Dataset excerpts:
+-------+

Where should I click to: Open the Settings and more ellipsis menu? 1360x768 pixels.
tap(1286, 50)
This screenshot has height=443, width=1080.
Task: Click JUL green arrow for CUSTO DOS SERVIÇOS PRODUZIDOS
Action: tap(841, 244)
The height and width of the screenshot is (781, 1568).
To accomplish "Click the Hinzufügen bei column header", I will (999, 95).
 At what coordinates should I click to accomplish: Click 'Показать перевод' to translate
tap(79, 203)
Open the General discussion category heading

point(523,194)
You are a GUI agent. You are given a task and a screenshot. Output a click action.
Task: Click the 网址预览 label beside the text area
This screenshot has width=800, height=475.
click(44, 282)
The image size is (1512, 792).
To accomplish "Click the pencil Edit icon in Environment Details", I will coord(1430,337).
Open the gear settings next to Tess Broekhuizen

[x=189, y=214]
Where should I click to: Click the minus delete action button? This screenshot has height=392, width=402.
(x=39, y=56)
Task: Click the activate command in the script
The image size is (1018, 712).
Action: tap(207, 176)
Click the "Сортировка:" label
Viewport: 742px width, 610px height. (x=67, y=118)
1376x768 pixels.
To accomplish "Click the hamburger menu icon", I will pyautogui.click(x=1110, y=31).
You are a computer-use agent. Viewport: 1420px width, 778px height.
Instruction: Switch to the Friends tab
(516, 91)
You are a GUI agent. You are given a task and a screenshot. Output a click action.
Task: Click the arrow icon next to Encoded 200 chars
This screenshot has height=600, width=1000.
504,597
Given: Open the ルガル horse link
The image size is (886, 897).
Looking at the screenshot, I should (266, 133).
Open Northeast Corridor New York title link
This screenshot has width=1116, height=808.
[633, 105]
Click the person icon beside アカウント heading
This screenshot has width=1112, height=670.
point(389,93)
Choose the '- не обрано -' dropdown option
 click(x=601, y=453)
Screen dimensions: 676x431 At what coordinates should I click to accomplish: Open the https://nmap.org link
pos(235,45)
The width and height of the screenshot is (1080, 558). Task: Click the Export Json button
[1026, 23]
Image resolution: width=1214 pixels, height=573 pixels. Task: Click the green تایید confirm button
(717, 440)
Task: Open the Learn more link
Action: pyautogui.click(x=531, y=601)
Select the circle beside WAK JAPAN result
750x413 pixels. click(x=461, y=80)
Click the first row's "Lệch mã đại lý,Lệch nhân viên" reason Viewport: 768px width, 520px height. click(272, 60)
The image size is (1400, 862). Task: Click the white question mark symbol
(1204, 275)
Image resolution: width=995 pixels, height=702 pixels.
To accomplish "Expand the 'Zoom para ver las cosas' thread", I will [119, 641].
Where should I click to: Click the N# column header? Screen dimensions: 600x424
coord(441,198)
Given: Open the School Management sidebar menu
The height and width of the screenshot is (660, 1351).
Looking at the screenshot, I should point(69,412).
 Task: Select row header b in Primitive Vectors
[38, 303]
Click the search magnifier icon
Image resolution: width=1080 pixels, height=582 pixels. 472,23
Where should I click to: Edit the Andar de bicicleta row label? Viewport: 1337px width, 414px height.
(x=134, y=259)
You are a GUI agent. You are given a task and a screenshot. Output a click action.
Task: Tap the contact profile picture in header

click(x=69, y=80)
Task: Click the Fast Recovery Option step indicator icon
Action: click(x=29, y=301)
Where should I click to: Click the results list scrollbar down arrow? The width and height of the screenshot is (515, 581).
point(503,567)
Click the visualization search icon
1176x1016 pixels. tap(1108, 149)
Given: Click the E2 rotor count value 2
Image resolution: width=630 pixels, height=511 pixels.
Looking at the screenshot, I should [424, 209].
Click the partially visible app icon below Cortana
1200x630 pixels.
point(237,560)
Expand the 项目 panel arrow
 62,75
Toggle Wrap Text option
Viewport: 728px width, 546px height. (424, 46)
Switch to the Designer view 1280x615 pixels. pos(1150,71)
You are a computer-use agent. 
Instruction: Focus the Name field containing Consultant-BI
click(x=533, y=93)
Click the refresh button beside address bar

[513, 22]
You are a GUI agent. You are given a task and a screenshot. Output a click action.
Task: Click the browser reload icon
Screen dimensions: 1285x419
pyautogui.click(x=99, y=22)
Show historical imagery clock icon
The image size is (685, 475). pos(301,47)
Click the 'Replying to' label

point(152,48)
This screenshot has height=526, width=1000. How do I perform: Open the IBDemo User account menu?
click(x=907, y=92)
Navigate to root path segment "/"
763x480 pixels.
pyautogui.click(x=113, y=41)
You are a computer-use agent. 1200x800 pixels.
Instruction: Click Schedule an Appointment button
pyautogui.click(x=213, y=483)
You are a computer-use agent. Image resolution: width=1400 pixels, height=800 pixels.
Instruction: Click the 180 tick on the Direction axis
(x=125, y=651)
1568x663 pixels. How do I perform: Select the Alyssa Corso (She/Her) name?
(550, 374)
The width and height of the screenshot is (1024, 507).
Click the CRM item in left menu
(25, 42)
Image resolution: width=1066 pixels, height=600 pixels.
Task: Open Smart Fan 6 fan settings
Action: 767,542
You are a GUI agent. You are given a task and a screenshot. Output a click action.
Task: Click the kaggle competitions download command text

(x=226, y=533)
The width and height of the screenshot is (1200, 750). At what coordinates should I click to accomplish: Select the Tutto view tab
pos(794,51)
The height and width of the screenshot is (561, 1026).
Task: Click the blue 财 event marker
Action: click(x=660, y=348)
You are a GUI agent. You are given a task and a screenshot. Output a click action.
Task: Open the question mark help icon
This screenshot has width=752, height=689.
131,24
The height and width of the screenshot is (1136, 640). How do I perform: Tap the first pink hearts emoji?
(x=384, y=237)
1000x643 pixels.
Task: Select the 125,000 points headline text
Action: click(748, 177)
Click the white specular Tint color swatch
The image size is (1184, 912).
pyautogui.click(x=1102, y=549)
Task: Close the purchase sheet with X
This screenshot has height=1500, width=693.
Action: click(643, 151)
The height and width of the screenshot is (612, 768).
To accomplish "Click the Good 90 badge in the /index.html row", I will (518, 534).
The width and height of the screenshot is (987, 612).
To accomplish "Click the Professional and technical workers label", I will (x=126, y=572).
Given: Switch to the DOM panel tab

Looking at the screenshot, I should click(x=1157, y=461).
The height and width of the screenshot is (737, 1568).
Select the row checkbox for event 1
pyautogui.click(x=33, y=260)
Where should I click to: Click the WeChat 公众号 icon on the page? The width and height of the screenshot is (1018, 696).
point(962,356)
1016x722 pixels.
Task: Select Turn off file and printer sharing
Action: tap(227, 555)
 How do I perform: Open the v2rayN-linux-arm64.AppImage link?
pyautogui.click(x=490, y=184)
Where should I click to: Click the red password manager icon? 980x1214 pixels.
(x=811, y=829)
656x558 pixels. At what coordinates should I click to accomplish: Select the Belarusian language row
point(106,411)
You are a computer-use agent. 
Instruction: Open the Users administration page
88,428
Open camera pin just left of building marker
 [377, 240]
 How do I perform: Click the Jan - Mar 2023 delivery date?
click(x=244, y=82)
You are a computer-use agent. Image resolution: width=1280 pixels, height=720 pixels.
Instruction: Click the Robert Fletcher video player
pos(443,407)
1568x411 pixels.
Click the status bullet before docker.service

+-------+

WHAT YOU SHOULD DO: Each record must be transcribed word for word.

RESPONSE FOR THIS EXERCISE:
Where should I click to: Open the Settings and more ellipsis menu? 1360x768 pixels.
tap(1286, 50)
This screenshot has height=443, width=1080.
Task: Click JUL green arrow for CUSTO DOS SERVIÇOS PRODUZIDOS
Action: tap(841, 244)
The height and width of the screenshot is (781, 1568).
To accomplish "Click the Hinzufügen bei column header", I will (999, 95).
 At what coordinates should I click to accomplish: Click 'Показать перевод' to translate
tap(79, 203)
Open the General discussion category heading

point(523,194)
You are a GUI agent. You are given a task and a screenshot. Output a click action.
Task: Click the 网址预览 label beside the text area
This screenshot has width=800, height=475.
click(44, 282)
The image size is (1512, 792).
To accomplish "Click the pencil Edit icon in Environment Details", I will coord(1430,337).
Open the gear settings next to Tess Broekhuizen

[x=189, y=214]
Where should I click to: Click the minus delete action button? This screenshot has height=392, width=402.
(x=39, y=56)
Task: Click the activate command in the script
The image size is (1018, 712).
Action: tap(207, 176)
Click the "Сортировка:" label
Viewport: 742px width, 610px height. (x=67, y=118)
1376x768 pixels.
To accomplish "Click the hamburger menu icon", I will pyautogui.click(x=1110, y=31).
You are a computer-use agent. Viewport: 1420px width, 778px height.
Instruction: Switch to the Friends tab
(516, 91)
You are a GUI agent. You are given a task and a screenshot. Output a click action.
Task: Click the arrow icon next to Encoded 200 chars
This screenshot has height=600, width=1000.
504,597
Given: Open the ルガル horse link
The image size is (886, 897).
Looking at the screenshot, I should (266, 133).
Open Northeast Corridor New York title link
This screenshot has width=1116, height=808.
[633, 105]
Click the person icon beside アカウント heading
This screenshot has width=1112, height=670.
point(389,93)
Choose the '- не обрано -' dropdown option
 click(x=601, y=453)
Screen dimensions: 676x431 At what coordinates should I click to accomplish: Open the https://nmap.org link
pos(235,45)
The width and height of the screenshot is (1080, 558). Task: Click the Export Json button
[1026, 23]
Image resolution: width=1214 pixels, height=573 pixels. Task: Click the green تایید confirm button
(717, 440)
Task: Open the Learn more link
Action: pyautogui.click(x=531, y=601)
Select the circle beside WAK JAPAN result
750x413 pixels. click(x=461, y=80)
Click the first row's "Lệch mã đại lý,Lệch nhân viên" reason Viewport: 768px width, 520px height. click(272, 60)
The image size is (1400, 862). Task: Click the white question mark symbol
(1204, 275)
Image resolution: width=995 pixels, height=702 pixels.
To accomplish "Expand the 'Zoom para ver las cosas' thread", I will [119, 641].
Where should I click to: Click the N# column header? Screen dimensions: 600x424
coord(441,198)
Given: Open the School Management sidebar menu
The height and width of the screenshot is (660, 1351).
Looking at the screenshot, I should point(69,412).
 Task: Select row header b in Primitive Vectors
[38, 303]
Click the search magnifier icon
Image resolution: width=1080 pixels, height=582 pixels. 472,23
Where should I click to: Edit the Andar de bicicleta row label? Viewport: 1337px width, 414px height.
(x=134, y=259)
You are a GUI agent. You are given a task and a screenshot. Output a click action.
Task: Tap the contact profile picture in header

click(x=69, y=80)
Task: Click the Fast Recovery Option step indicator icon
Action: click(x=29, y=301)
Where should I click to: Click the results list scrollbar down arrow? The width and height of the screenshot is (515, 581).
point(503,567)
Click the visualization search icon
1176x1016 pixels. tap(1108, 149)
Given: Click the E2 rotor count value 2
Image resolution: width=630 pixels, height=511 pixels.
Looking at the screenshot, I should [424, 209].
Click the partially visible app icon below Cortana
1200x630 pixels.
point(237,560)
Expand the 项目 panel arrow
 62,75
Toggle Wrap Text option
Viewport: 728px width, 546px height. (424, 46)
Switch to the Designer view 1280x615 pixels. pos(1150,71)
You are a computer-use agent. 
Instruction: Focus the Name field containing Consultant-BI
click(x=533, y=93)
Click the refresh button beside address bar

[513, 22]
You are a GUI agent. You are given a task and a screenshot. Output a click action.
Task: Click the browser reload icon
Screen dimensions: 1285x419
pyautogui.click(x=99, y=22)
Show historical imagery clock icon
The image size is (685, 475). pos(301,47)
Click the 'Replying to' label

point(152,48)
This screenshot has height=526, width=1000. How do I perform: Open the IBDemo User account menu?
click(x=907, y=92)
Navigate to root path segment "/"
763x480 pixels.
pyautogui.click(x=113, y=41)
You are a computer-use agent. 1200x800 pixels.
Instruction: Click Schedule an Appointment button
pyautogui.click(x=213, y=483)
You are a computer-use agent. Image resolution: width=1400 pixels, height=800 pixels.
Instruction: Click the 180 tick on the Direction axis
(x=125, y=651)
1568x663 pixels. How do I perform: Select the Alyssa Corso (She/Her) name?
(550, 374)
The width and height of the screenshot is (1024, 507).
Click the CRM item in left menu
(25, 42)
Image resolution: width=1066 pixels, height=600 pixels.
Task: Open Smart Fan 6 fan settings
Action: 767,542
You are a GUI agent. You are given a task and a screenshot. Output a click action.
Task: Click the kaggle competitions download command text

(x=226, y=533)
The width and height of the screenshot is (1200, 750). At what coordinates should I click to accomplish: Select the Tutto view tab
pos(794,51)
The height and width of the screenshot is (561, 1026).
Task: Click the blue 财 event marker
Action: click(x=660, y=348)
You are a GUI agent. You are given a task and a screenshot. Output a click action.
Task: Open the question mark help icon
This screenshot has width=752, height=689.
131,24
The height and width of the screenshot is (1136, 640). How do I perform: Tap the first pink hearts emoji?
(x=384, y=237)
1000x643 pixels.
Task: Select the 125,000 points headline text
Action: click(748, 177)
Click the white specular Tint color swatch
The image size is (1184, 912).
pyautogui.click(x=1102, y=549)
Task: Close the purchase sheet with X
This screenshot has height=1500, width=693.
Action: click(643, 151)
The height and width of the screenshot is (612, 768).
To accomplish "Click the Good 90 badge in the /index.html row", I will (518, 534).
The width and height of the screenshot is (987, 612).
To accomplish "Click the Professional and technical workers label", I will (x=126, y=572).
Given: Switch to the DOM panel tab

Looking at the screenshot, I should click(x=1157, y=461).
The height and width of the screenshot is (737, 1568).
Select the row checkbox for event 1
pyautogui.click(x=33, y=260)
Where should I click to: Click the WeChat 公众号 icon on the page? The width and height of the screenshot is (1018, 696).
point(962,356)
1016x722 pixels.
Task: Select Turn off file and printer sharing
Action: tap(227, 555)
 How do I perform: Open the v2rayN-linux-arm64.AppImage link?
pyautogui.click(x=490, y=184)
Where should I click to: Click the red password manager icon? 980x1214 pixels.
(x=811, y=829)
656x558 pixels. At what coordinates should I click to accomplish: Select the Belarusian language row
point(106,411)
You are a computer-use agent. 
Instruction: Open the Users administration page
88,428
Open camera pin just left of building marker
 [377, 240]
 How do I perform: Click the Jan - Mar 2023 delivery date?
click(x=244, y=82)
You are a computer-use agent. Image resolution: width=1280 pixels, height=720 pixels.
Instruction: Click the Robert Fletcher video player
pos(443,407)
1568x411 pixels.
Click the status bullet before docker.service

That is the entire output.